» **Teks Sumber**

SECARA kebetulan, sejak buku Disruption yang saya tulis terbit bulan lalu, di Rumah Perubahan kami sedang memberikan pelatihan premium: Reformulasi Strategi dalam Era Disruption.
Dengan berbagai studi kasus, para eksekutif dan birokrat kami bukakan matanya bahwa ada tiga cara melihat ke depan: cara masa lalu yang dibawa ke hari ini. Cara hari ini dan jangan lupa ada yang sudah bekerja dengan cara masa depan pada hari ini.
Terus terang kami kasihan melihat masih banyak eksekutif yang mengelola perusahaannya atau birokrat yang bekerja dengan aturan the past untuk menghadapi para pelaku masa depan.
Strategi pada dasarnya adalah cara menghadapi masa depan, tetapi tidak untuk dilakukan di masa depan. Sebab, bagi sebagian pelaku usaha, menurut Vijay Govindarajan, masa depan itu sudah berada di sini dan dijalankan hari ini. Maka bagaimana mau kompetitif kalau cara kemarin yang sudah usang masih diagung-agungkan?
Kebetulan pula, beberapa pekan ini kita menyaksikan brutalnya aksi saling balas di jalan raya akibat soal rezeki. Para pengemudi angkot mencegat ojek atau taksi berbasis aplikasi yang sedang beroperasi di jalan-jalan. Ini ibarat \”masa lalu\” bertarung melawan \”masa depan\”.
Coba Kita Dalami
Mereka memaksa penumpang ojek untuk turun dan melarang layanan transportasi tersebut beroperasi di daerahnya. Bedanya, kalau dulu yang online selalu kalah banyak, kini mereka jauh lebih banyak.
Meski data statistik resmi mengatakan lain, fakta di lapangan tampak berbeda. Bisa jadi juga karena demand mereka berbeda sehingga dalam operasional yang satu lebih aktif ketimbang lainnya.

» **Kutipan Data**
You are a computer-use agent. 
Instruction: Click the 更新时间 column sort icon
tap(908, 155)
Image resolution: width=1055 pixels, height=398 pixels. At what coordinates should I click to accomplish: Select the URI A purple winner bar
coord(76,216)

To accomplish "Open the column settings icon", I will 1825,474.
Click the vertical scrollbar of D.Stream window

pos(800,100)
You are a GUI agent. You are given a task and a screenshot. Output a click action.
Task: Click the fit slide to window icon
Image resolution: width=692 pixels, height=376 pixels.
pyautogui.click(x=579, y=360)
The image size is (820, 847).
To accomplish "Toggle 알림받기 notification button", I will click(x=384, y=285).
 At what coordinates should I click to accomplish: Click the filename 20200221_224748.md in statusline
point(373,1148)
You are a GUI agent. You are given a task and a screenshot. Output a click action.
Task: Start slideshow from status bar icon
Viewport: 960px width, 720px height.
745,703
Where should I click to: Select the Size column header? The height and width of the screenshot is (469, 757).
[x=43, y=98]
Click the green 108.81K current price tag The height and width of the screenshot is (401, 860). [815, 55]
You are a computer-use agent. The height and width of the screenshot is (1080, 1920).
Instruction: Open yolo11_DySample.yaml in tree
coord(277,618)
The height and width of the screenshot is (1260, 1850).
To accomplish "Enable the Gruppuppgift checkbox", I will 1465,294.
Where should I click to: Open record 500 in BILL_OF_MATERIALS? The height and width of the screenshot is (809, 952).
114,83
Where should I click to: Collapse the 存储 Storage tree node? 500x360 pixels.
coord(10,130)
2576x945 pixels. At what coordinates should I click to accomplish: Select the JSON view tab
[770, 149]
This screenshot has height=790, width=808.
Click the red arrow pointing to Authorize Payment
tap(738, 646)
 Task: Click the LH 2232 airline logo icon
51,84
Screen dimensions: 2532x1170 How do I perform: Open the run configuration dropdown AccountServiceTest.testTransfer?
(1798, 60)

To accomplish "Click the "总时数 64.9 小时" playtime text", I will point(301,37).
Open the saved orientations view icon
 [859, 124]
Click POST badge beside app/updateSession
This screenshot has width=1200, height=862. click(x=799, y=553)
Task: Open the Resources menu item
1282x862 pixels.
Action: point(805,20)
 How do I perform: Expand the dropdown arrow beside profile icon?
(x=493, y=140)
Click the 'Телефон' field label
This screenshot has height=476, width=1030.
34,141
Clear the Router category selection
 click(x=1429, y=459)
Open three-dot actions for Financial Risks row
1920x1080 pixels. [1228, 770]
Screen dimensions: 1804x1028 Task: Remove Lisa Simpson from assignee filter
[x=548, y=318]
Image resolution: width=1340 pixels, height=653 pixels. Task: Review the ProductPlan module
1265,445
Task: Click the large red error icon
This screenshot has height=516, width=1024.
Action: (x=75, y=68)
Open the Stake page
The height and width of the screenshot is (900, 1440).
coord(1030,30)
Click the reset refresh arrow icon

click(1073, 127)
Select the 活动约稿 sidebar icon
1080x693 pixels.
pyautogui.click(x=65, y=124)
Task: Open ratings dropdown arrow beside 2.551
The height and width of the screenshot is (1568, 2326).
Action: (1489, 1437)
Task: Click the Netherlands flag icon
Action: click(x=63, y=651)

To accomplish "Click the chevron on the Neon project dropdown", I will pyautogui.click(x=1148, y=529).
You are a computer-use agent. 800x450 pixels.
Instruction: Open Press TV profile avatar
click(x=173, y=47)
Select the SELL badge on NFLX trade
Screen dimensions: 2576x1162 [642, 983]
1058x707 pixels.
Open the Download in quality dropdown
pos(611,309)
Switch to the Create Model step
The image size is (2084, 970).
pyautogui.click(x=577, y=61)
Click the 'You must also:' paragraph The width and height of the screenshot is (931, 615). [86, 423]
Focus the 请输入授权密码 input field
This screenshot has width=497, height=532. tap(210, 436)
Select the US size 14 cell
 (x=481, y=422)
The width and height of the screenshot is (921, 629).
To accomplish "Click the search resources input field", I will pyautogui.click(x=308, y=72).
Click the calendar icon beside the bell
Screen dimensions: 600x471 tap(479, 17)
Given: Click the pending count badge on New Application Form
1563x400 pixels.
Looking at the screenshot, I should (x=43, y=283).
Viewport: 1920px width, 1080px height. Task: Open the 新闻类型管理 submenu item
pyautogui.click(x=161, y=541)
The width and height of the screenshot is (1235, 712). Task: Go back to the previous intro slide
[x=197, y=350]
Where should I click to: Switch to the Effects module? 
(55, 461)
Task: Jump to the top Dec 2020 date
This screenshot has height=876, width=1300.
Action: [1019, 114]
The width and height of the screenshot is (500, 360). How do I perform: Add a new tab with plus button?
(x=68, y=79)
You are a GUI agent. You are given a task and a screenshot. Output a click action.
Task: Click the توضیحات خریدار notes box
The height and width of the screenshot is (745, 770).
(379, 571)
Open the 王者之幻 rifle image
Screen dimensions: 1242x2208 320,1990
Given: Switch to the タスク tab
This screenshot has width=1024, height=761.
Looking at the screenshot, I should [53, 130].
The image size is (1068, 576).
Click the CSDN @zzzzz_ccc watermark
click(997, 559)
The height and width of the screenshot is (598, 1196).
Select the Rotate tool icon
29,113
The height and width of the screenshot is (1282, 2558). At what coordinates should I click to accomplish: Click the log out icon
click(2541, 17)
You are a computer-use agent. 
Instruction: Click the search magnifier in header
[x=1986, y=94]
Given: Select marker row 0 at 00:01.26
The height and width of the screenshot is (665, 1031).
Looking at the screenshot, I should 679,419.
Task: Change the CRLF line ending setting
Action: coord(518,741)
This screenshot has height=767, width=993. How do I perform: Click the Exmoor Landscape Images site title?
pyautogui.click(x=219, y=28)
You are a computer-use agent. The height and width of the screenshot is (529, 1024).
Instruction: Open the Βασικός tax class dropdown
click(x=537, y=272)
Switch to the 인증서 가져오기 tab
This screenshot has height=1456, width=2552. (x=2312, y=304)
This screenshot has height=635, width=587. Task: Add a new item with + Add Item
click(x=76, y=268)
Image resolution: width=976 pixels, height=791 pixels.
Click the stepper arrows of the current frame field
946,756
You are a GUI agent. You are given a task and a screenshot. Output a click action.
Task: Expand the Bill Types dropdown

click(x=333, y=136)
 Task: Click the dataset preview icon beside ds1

» **Tugas Latihan**
a – Menurut teks sumber, siapa yang berpendapat bahwa bagi sebagian pelaku usaha masa depan sudah berada di sini dan dijalankan hari ini?
b – Pada baris-baris data, tulis ulang bagian dari baris yang memuat "Given: Switch to the タスク tab" sampai baris yang memuat "click(997, 559)", dengan "watermark" diganti menjadi "logo" dan semua hal lain tetap sama.

» **Kunci Jawaban**
a – Vijay Govindarajan.

b –
Given: Switch to the タスク tab
This screenshot has width=1024, height=761.
Looking at the screenshot, I should [53, 130].
The image size is (1068, 576).
Click the CSDN @zzzzz_ccc logo
click(997, 559)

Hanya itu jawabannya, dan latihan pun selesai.